Two works bound together, 12mo (160 × 90 mm). Early errata corrections in manuscript. Early marbled smooth calf, gilt panelled spine, sides with palmette borders, green silk marker. Old inkstamped shelf mark to front free endpaper. Joints slightly rubbed, but a very good copy.

First editions of two rare satires purporting to offer spectacles for the short-sighted. Other than that the two works couldn’t be more different, both in tone or content.

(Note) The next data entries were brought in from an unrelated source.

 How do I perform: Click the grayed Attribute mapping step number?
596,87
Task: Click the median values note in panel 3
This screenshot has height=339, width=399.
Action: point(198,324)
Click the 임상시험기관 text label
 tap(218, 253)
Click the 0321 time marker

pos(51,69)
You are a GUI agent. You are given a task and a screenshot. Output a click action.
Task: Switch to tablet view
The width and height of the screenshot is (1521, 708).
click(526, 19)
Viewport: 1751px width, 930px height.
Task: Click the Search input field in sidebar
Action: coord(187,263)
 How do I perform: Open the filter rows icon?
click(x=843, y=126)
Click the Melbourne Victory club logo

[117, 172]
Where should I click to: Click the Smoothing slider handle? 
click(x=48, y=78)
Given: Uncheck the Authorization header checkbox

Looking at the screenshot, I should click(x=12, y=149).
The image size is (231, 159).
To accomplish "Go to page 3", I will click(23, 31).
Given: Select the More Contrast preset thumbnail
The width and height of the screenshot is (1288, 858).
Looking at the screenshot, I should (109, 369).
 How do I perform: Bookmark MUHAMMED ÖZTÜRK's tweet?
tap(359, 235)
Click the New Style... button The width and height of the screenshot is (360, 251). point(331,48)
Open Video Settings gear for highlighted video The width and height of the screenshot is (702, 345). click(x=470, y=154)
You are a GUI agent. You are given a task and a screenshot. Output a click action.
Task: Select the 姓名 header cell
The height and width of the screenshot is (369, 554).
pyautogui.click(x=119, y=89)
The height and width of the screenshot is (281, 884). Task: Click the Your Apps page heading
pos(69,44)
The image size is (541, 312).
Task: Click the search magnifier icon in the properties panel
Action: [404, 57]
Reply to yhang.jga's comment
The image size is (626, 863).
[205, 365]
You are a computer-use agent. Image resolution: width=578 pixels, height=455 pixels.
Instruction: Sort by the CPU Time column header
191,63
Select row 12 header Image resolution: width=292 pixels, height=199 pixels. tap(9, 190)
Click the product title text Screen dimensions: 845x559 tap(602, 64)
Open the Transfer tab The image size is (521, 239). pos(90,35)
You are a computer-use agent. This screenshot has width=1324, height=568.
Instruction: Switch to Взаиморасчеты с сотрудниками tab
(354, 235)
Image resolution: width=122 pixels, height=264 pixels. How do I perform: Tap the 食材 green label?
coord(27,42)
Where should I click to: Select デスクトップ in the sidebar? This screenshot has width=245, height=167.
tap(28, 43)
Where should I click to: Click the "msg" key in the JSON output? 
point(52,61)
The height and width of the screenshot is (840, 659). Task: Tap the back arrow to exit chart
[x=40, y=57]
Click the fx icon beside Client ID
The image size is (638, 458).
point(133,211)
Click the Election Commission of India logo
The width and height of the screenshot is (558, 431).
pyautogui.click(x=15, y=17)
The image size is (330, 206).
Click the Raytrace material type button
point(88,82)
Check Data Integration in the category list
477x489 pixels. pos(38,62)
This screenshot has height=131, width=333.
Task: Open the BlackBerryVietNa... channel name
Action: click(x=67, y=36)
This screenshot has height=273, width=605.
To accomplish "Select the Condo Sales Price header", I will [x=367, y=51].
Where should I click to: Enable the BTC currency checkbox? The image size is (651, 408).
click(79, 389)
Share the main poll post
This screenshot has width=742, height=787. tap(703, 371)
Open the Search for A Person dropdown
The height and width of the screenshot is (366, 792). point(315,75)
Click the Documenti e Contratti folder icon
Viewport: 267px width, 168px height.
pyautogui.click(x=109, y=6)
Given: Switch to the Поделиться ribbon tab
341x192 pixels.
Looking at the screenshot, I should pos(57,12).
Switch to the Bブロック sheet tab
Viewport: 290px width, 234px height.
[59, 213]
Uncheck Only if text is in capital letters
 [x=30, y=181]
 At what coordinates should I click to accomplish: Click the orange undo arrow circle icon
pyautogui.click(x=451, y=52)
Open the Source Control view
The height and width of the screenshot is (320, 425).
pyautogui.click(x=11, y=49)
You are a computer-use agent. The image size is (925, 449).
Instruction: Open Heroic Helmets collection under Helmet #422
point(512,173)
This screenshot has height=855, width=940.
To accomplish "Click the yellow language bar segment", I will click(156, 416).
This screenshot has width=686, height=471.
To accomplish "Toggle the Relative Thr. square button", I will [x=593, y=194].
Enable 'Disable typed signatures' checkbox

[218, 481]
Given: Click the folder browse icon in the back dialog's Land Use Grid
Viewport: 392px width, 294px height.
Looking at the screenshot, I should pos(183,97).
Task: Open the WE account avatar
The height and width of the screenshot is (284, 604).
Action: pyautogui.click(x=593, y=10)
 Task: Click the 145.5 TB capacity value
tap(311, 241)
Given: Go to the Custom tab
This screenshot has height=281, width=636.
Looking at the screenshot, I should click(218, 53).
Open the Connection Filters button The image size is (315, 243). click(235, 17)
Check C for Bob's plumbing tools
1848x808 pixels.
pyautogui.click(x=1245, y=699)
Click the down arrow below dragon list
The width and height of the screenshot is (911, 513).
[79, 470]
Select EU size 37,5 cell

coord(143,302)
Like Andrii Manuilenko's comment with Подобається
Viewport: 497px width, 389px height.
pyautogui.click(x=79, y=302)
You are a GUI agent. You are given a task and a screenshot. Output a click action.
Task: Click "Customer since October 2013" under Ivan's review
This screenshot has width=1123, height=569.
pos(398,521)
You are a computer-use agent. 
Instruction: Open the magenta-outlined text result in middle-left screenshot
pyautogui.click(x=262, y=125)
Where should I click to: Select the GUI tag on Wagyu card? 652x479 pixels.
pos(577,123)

The most significant is the Lunette pour une vuë courte apparently almost unrepresented in European or American library collections. Pseudonymous (’by a northern optician’) and with a false St Petersburg imprint it is a virulent rebuttal of the natural philosophy of Jean-Baptiste Robinet, encyclopédiste and proto-evolutionist. The work under the satirist’s lenses is Robinet’s Vue philosophique de la gradation naturelle des formes de l’étre (Amsterdam, 1768) in which the author had expounded part of his theory of the advance of nature via an active principle common to all forms, from stones to complex plants and animals. Like several other Enlightenment precursors Robinet contributed to the history of evolutionary thought later crystallised by Darwin. He envisaged links between all natural forms, only temporarily invisible, all subject to an active process of refinement and development. Our Lunetier-satirist was having none of it and dismissed the work as a tissue of bizarre dreams and a monstrous production that could only be dismissed by humour. In particular he singles our for ridicule Robinet’s discussions of shells which seem imitate female genitalia (Concha veneris) and fossil stones (priapolites) resembling the male.

The other work is a cautionary and resolutely anti-feminst verse romp through the perils facing the modernday Everyman (’Quidam’) in Paris where the vices of women lurk at every corner to ensare him. No copy of Lunette pour une vuë courte, ou Bagatelle historico-physico-morale llocated in Worldcat. Lunettes a éclaircir la vue: Gay II, 921.